By Mark Ellis –
“My addiction goes back to childhood when my parents got divorced,” Mike Lindell, the inventor of MyPillow, told Mark Levin on the Life, Liberty and Levin program on Fox News.
As a result of the divorce, Lindell was placed in a new school and developed social deficiencies in the way he related to others. “I would show off to people and do little things like, ‘Hey, watch me jump out of this bus window’ and it manifested into using alcohol,” he told Levin.
His drinking began as a teenager, then migrated into cocaine in the 1980s. “I had a lot of inner pain,” he admits. “I had a fear where I couldn’t talk to two people at the same time. I had such a feeling of unworthiness. I was very shy.”
Later, Lindell owned several small businesses in Carver County Minnesota, including a carpet cleaning company, lunch wagons, and a few bars and restaurants. “I owned a bar for 13 years. After the bar closed we would go back and sit and do cocaine and stuff. I’d be telling them these drugs are bad.”
He nurtured a nominal Christian faith through the years of his addiction, but did not have a personal relationship with Jesus. Amazingly, he would witness to others in the midst of his drug use. “I would tell them about End Times and Revelation in the Bible that I read about in jail.”
His Gospel message penetrated their hearts, even though he himself was still resistant. “They would quit that day and find Jesus and I would wake up and realize I was losing friends. That was me wanting to convince myself (about God).
In the 90s, he became addicted to crack cocaine. Still, God continued to chase Lindell, planting seeds of faith along his path to get his attention.
In 2004, Lindell invented MyPillow, but it was slow to take off. A few years later his life began to fall apart because of his dependency on drugs. “I lost a 20-year marriage,” he told Levin.
After being high on crack for 14-straight-days in 2008, drug dealers did an “intervention” to save his life. He had been hiding out in downtown Minneapolis and there was a warrant out for his arrest. Three of the biggest dealers in the area came to visit him one evening around midnight.
“What are you guys doing?” Lindell asked. (He didn’t realize they knew each other.)
“You’ve been up for 14 days and we’re shutting you off.”
Another one of the dealers looked at Lindell with scorn and said, “What’s the matter with you? You ain’t getting anything from my guys.”
Two of the dealers left and the one that remained went to sleep. “I ran out of crack and headed out on the street. It was 2:30 in the morning and I couldn’t get drugs anywhere. I went out and came back upstairs all defeated.”
The third dealer woke up and said something surprising to Lindell: “Hey, give me that phone. I want to take a picture of you. You’re going to need it for that book you’ve been bragging about, telling us you’re going to write.
“You’ve been telling us for years this MyPillow is just a platform for God and you’re going to come back some day and help us out of these addictions and all the dealings we have and we’re not going to let you die on us.”
Six months later his son returned from a hunting trip and approached his father with a tear in his eye, his lip quivering: “Dad, I can’t stay here any more. I’m going to live with my brother.”

**Aim A:** In the article about Mike Lindell, why did the third dealer want to take a picture of Lindell with his phone?
**Aim B:** Shorten the paragraph of the Lindell article that begins "Later, Lindell owned several small businesses" into a list that keeps its main facts.
**Aim C:** Go on with the article about Mike Lindell, picking up right after its final sentence.

**Record extracts:**
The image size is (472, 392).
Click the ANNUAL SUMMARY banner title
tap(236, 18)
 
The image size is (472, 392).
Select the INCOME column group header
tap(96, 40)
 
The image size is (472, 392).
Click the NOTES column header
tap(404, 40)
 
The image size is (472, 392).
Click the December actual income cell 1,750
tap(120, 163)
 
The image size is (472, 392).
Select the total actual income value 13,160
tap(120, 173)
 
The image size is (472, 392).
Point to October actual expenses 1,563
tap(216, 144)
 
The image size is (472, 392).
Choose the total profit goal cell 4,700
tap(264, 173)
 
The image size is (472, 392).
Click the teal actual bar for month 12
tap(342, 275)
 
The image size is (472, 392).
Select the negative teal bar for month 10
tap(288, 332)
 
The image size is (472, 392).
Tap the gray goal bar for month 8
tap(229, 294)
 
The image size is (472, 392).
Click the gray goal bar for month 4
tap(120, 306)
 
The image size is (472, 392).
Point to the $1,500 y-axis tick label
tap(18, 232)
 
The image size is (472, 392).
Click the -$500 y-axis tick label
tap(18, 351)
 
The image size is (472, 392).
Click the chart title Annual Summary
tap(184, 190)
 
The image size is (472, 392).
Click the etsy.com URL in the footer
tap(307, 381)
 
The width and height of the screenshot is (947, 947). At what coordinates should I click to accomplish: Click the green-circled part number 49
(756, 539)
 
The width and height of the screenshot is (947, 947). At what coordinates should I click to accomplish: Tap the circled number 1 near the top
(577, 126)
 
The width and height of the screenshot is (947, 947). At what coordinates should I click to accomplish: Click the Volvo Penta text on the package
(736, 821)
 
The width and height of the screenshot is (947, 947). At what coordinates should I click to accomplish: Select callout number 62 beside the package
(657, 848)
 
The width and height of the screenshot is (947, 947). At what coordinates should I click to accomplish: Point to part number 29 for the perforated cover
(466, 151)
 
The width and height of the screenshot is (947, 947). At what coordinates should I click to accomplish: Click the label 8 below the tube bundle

**Exercise response A:** The dealer said Lindell would need the picture for the book he had been bragging about writing. He also said Lindell had been telling them for years that MyPillow was a platform for God and that he would one day come back to help them out of their addictions.

**Exercise response B:**
- Lindell owned several small businesses in Carver County, Minnesota: a carpet cleaning company, lunch wagons, and a few bars and restaurants.
- He owned one bar for 13 years.
- After the bar closed for the night, he and others would go back, sit, and do cocaine.
- Meanwhile, he told them that these drugs were bad.

**Exercise response C:**
His daughter also confronted Lindell, saying: “We’re a very dysfunctional family.”
“I don’t know what that means but don’t say it again. That sounds horrible,” he told his daughter.
In December 2008 a friend and former addict named Dick tracked Lindell down to a place he was staying by himself. Dick had found the Lord and been freed from his addictions for three years.
“What are you doing here?” Lindell asked.
“The Lord led me here,” he said.
They had not seen each other in a year, but Lindell knew about his conversion. He asked Dick if his new lifestyle was boring.
“No, man, it ain’t boring,” Dick replied.
They continued to talk about the Christian faith and getting sober. “Whatever he said I trusted him because he’s been where I’ve been. I didn’t quit that day. It was another month later, January 16, 2009. I didn’t have any money left. I knew it would give people hope. That day I knew my calling, that God had chosen me to help people.
While Lindell quit drugs, he still did not have a personal relationship with Jesus, which did not happen until several years later.
“I always wore my cross, but I hadn’t done my complete surrender to Jesus Christ then. I believed in God but I didn’t have that personal relationship. I kept saying, OK God, show me more, show me more.”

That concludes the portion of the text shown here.